[Opening Source material section]
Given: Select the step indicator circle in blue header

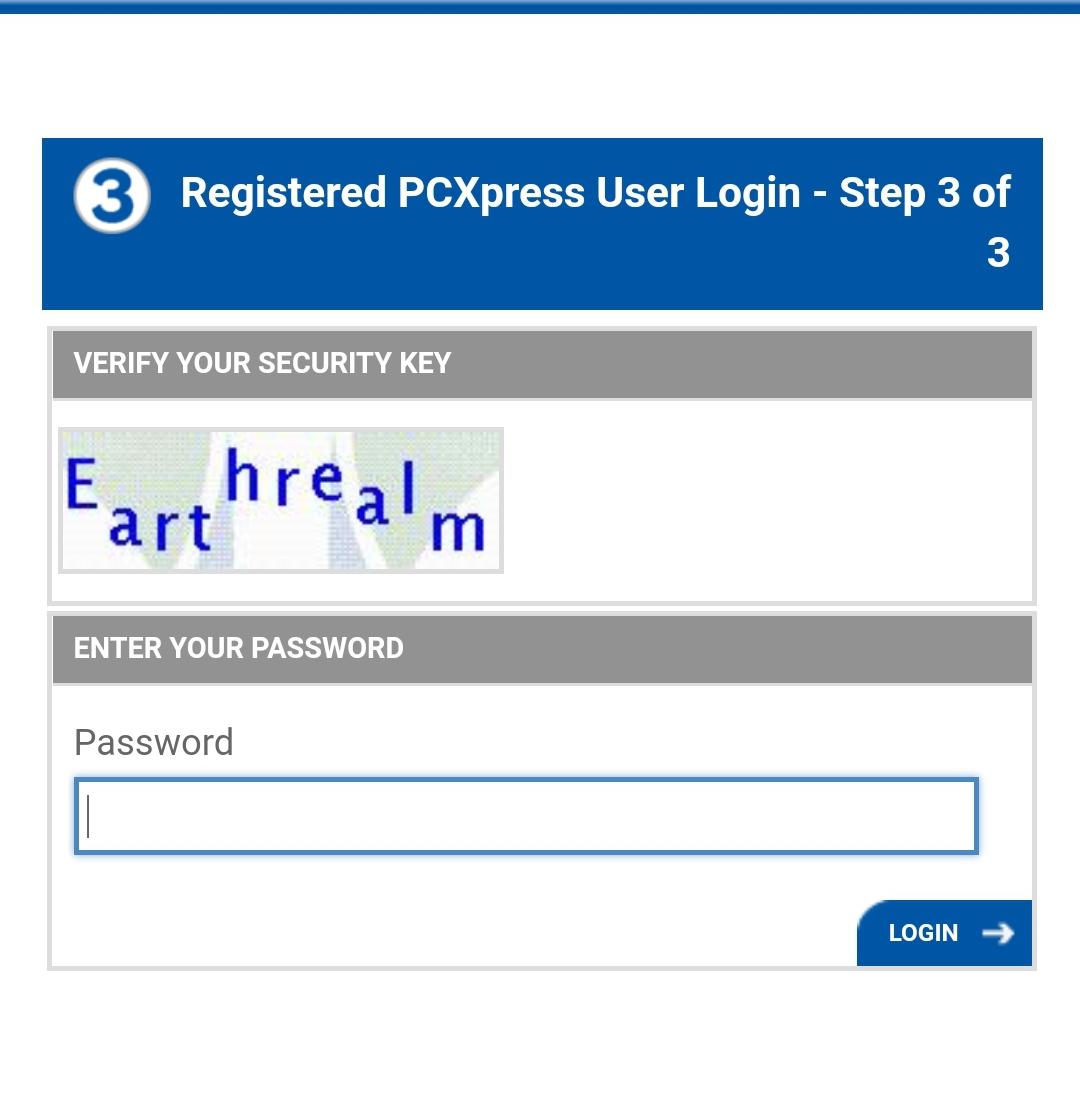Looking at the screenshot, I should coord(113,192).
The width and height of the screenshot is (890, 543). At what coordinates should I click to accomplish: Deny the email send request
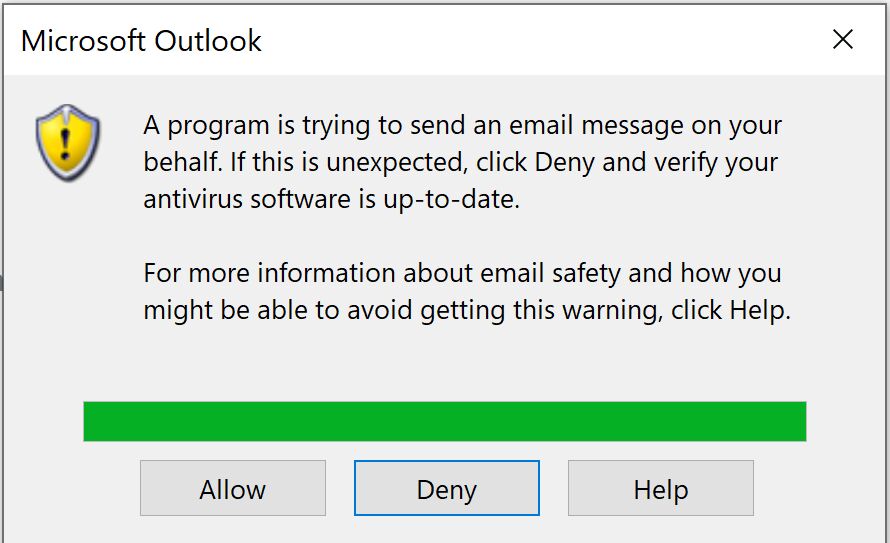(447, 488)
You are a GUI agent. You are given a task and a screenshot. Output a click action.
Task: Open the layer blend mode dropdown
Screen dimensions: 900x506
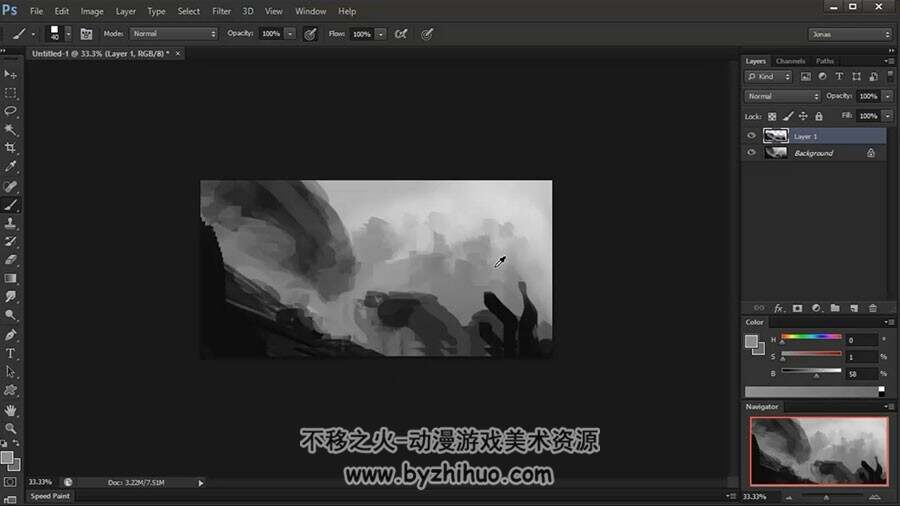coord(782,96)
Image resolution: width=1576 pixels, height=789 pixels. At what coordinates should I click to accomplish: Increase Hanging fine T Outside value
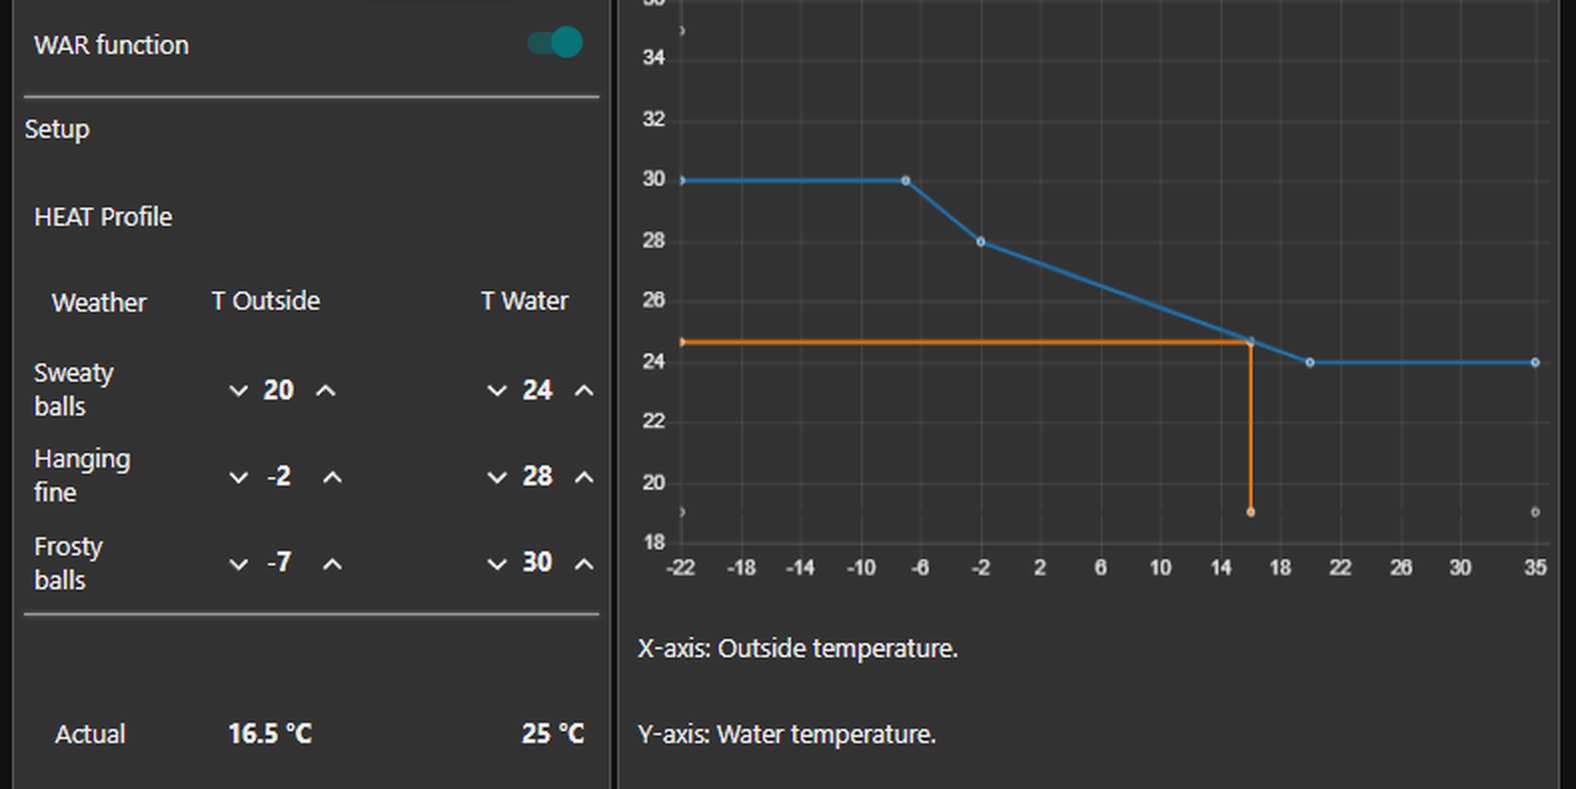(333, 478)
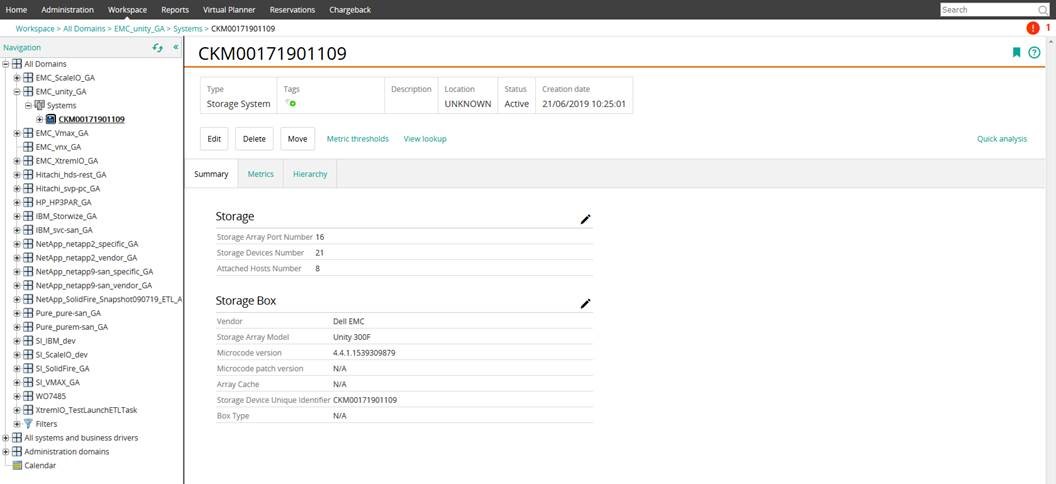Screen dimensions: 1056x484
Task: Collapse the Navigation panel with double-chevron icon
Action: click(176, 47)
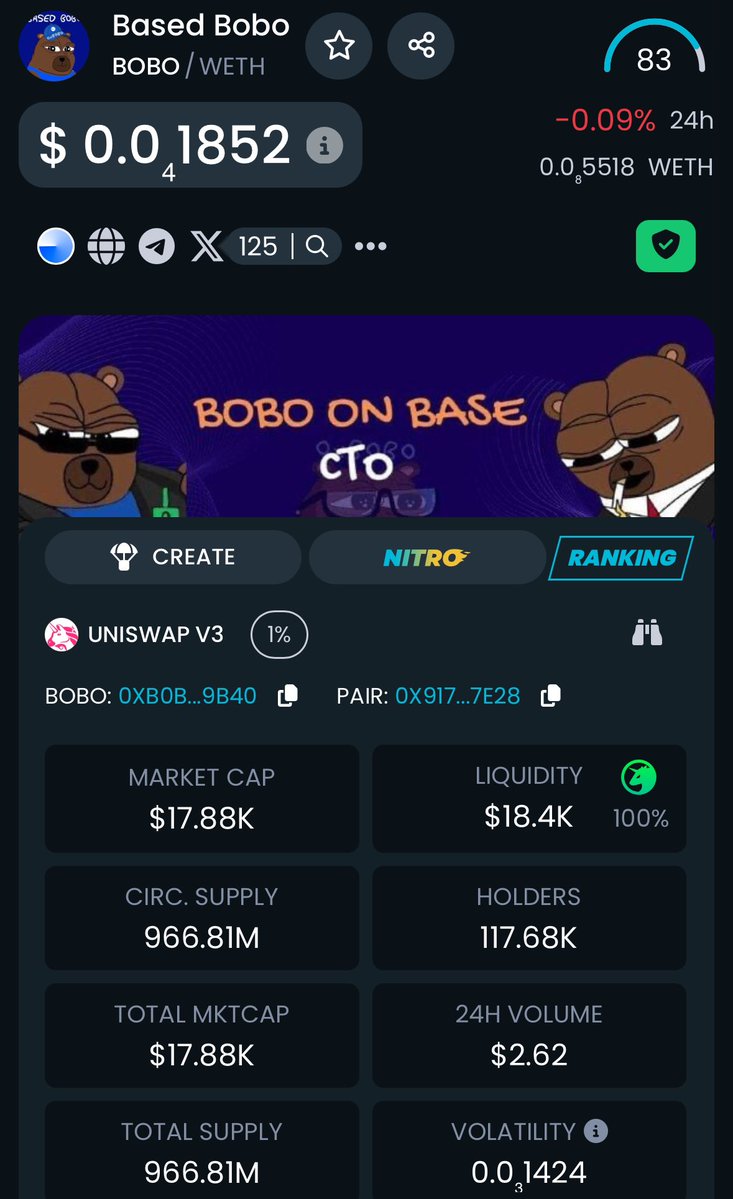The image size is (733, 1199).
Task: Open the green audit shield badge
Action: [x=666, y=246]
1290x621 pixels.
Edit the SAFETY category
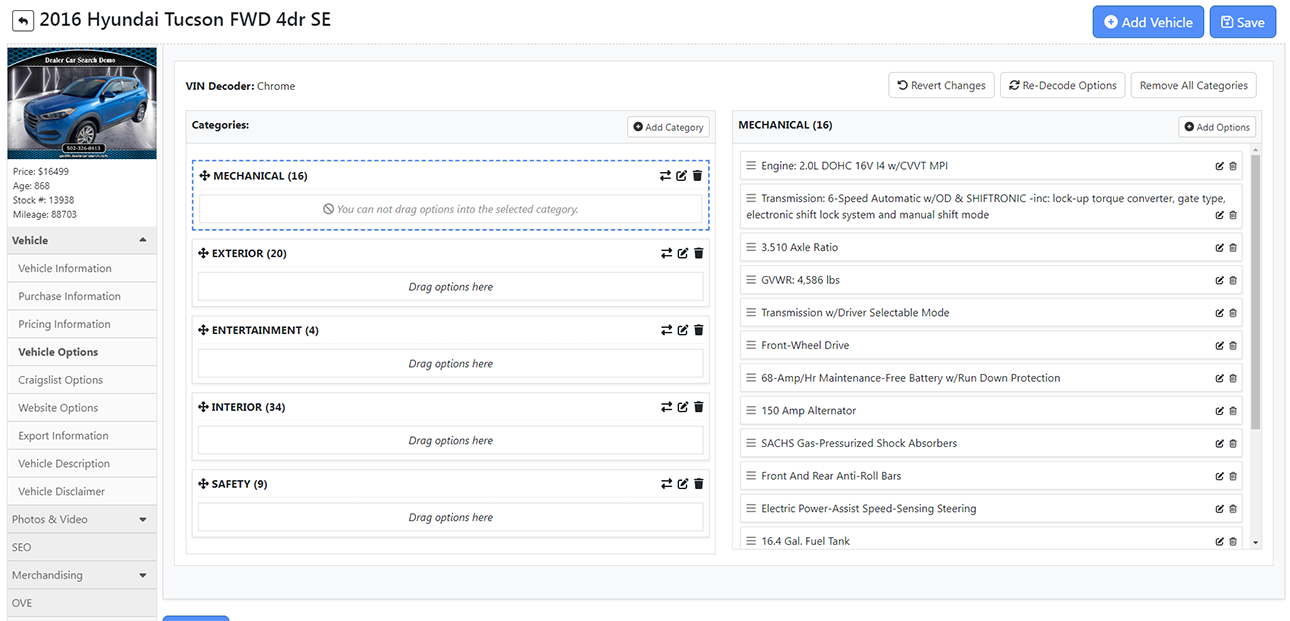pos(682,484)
[Closing Source material section]
Action item:
Copy exactly the lines that begin at the one containing "Task: Open the layer blend mode dropdown" and end at the last line of the records, both included, omitting the pictures.

Answer to this exercise:
Task: Open the layer blend mode dropdown
Screen dimensions: 900x506
coord(782,96)
Image resolution: width=1576 pixels, height=789 pixels. At what coordinates should I click to accomplish: Increase Hanging fine T Outside value
(333, 478)
Screen dimensions: 1056x484
Task: Collapse the Navigation panel with double-chevron icon
Action: click(176, 47)
The image size is (733, 1199).
Task: Open the green audit shield badge
Action: [x=666, y=246]
1290x621 pixels.
Edit the SAFETY category
pos(682,484)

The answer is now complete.